The Pony Rider Boys in New Mexico eBook

This eBook from the Gutenberg Project consists of approximately 180 pages of information about The Pony Rider Boys in New Mexico.

The Pony Rider Boys in New Mexico eBook

This eBook from the Gutenberg Project consists of approximately 180 pages of information about The Pony Rider Boys in New Mexico.

The guide nodded.

“Who is he?”

“Señor Lasar.”

“Lasar.  What’s his other name?”

“Juan not know.”

“Did they stop in the village?”

“No.  Señors get ponies, ride over mountain,” and the guide pointed lazily to the south-west.

“Where did they go?  Do you know?”

Juan shrugged his shoulders, indicating that he did not.

“What is Mr. Lasar’s business?”

Again the guide answered with a shrug.  He seemed disinclined to discuss the man in whom Tad Butler was so much interested.  Up to that time the lad had been too fully occupied with other matters to think of the conversation he and Stacy had overheard on the Atlantic and Pacific train.  Now it came back to him with full force.

“Know anybody by the name of Marquand in this country?” he asked, taking another tack.

Juan said he did not, and then Tad gave up his questioning.

“I was asking Juan about the two men who sat ahead of us in the train yesterday,” he explained to Chunky, as the fat boy joined them.

“Wha’d he say?”

“One is named Lasar, but he did not know the other one.  I can’t help believing that those fellows were plotting to do some one a great injury.”

“So do I,” agreed Chunky.  “I guess we had better not say anything about it to the others, but we’ll try to find out who this man Lasar is, and who Mr. Marquand is.  Then we’ll decide what to do next.”

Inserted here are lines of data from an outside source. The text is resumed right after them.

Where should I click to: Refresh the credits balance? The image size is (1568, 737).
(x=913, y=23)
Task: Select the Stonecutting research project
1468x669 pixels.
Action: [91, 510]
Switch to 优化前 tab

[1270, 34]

Their further conversation was interrupted by the voice of the Professor, announcing that they would halt for their noonday meal.  All other thoughts left the mind of Stacy Brown when the question of food was raised.  He quickly slipped from his pony, running back to hurry the burros along so as to hasten the meal for which he was yearning.  Only one burro was unpacked, as it was the intention of the outfit to push on soon after finishing their lunch.

While the guide, under Ned’s direction, was making it ready, Tad and Chunky strolled off to climb a high rock that they had seen in the vicinity and which, they thought, might give them a good view of the plains to the southwest on the other side of the range.

They had promised to be back in half an hour, but circumstances arose that caused them to delay their return considerably.

After threshing through the bushes, over sharp rocks and through miniature canyons, they gained at last the object of their quest.  The distance had been further than they had imagined.

“We’ll have to make a short trip of it up to the top and back,” said Tad.  “It has taken us almost all our time to get here.  But we’ll have a look, anyway.”

They soon gained the top of the rock, which stood some twenty feet higher than the crest of the mountain on which it rested.

“Isn’t this great?” exclaimed Tad.

“Might think we were in the Rockies.”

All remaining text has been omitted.